[Saved entries]
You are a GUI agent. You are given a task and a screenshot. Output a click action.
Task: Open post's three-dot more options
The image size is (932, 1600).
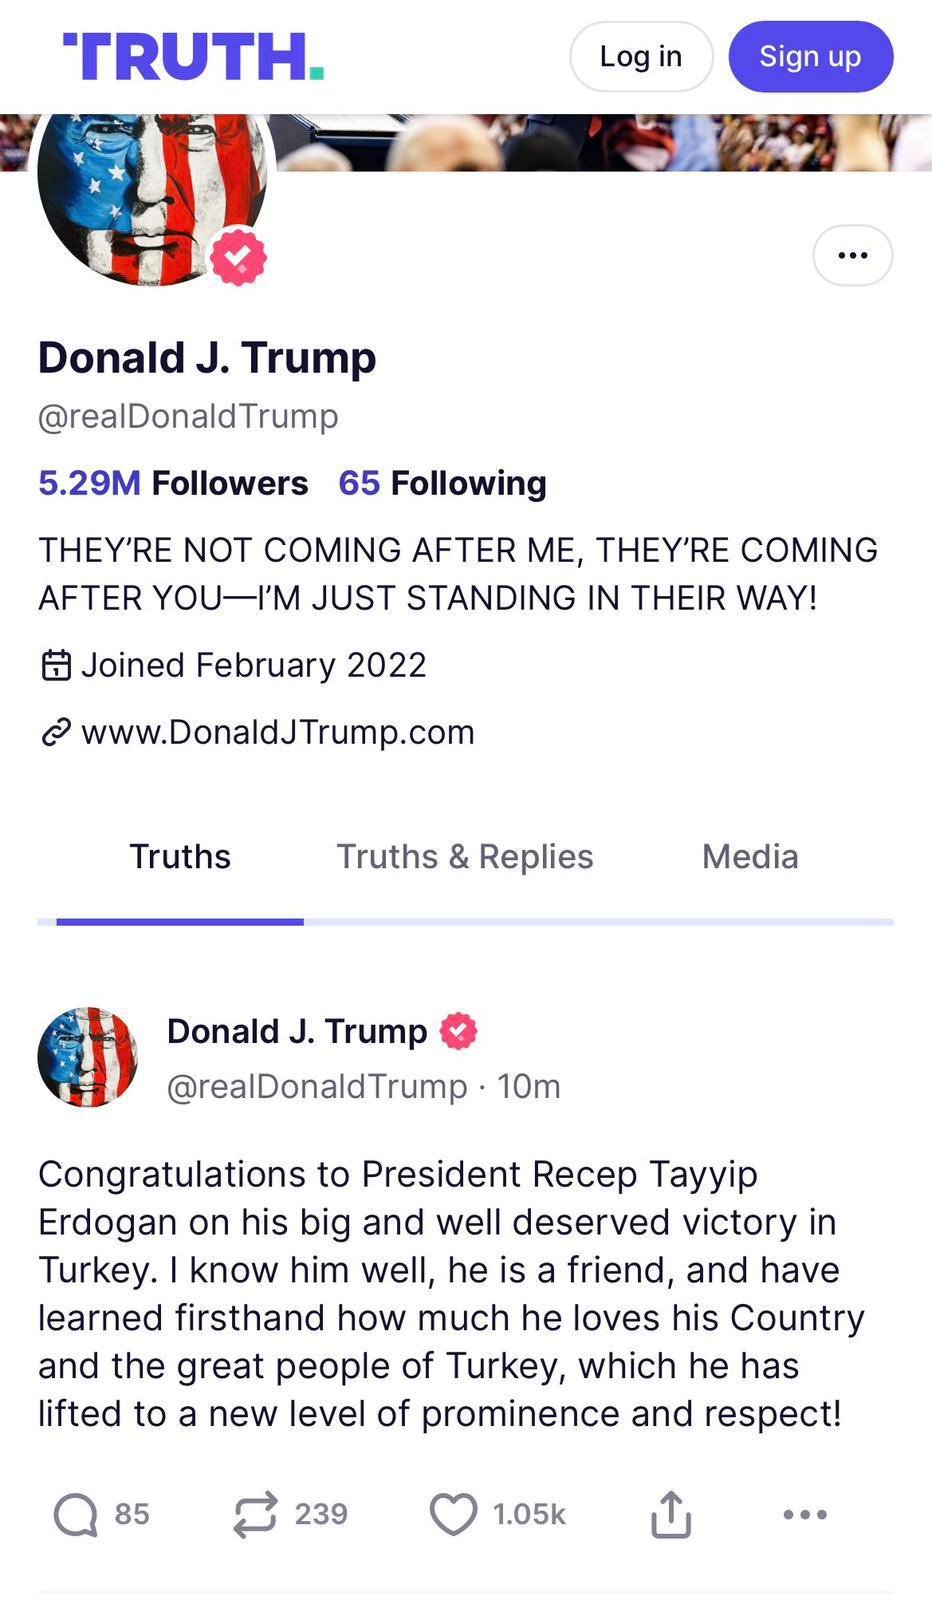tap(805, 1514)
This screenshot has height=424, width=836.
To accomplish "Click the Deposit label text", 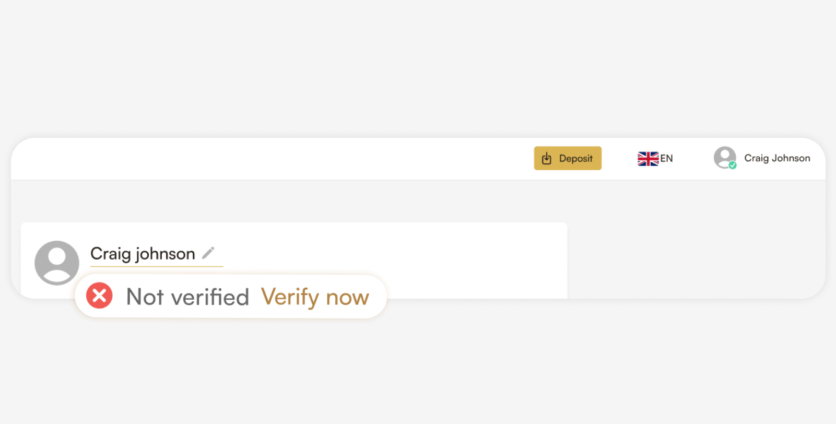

Problem requirements. Your task is to print exactly the lines from the one containing "The image size is (932, 1600)." through the final line of the records above, with no pictures and nothing more.

Response.
The image size is (932, 1600).
tap(805, 1514)
This screenshot has height=424, width=836.
To accomplish "Click the Deposit label text", 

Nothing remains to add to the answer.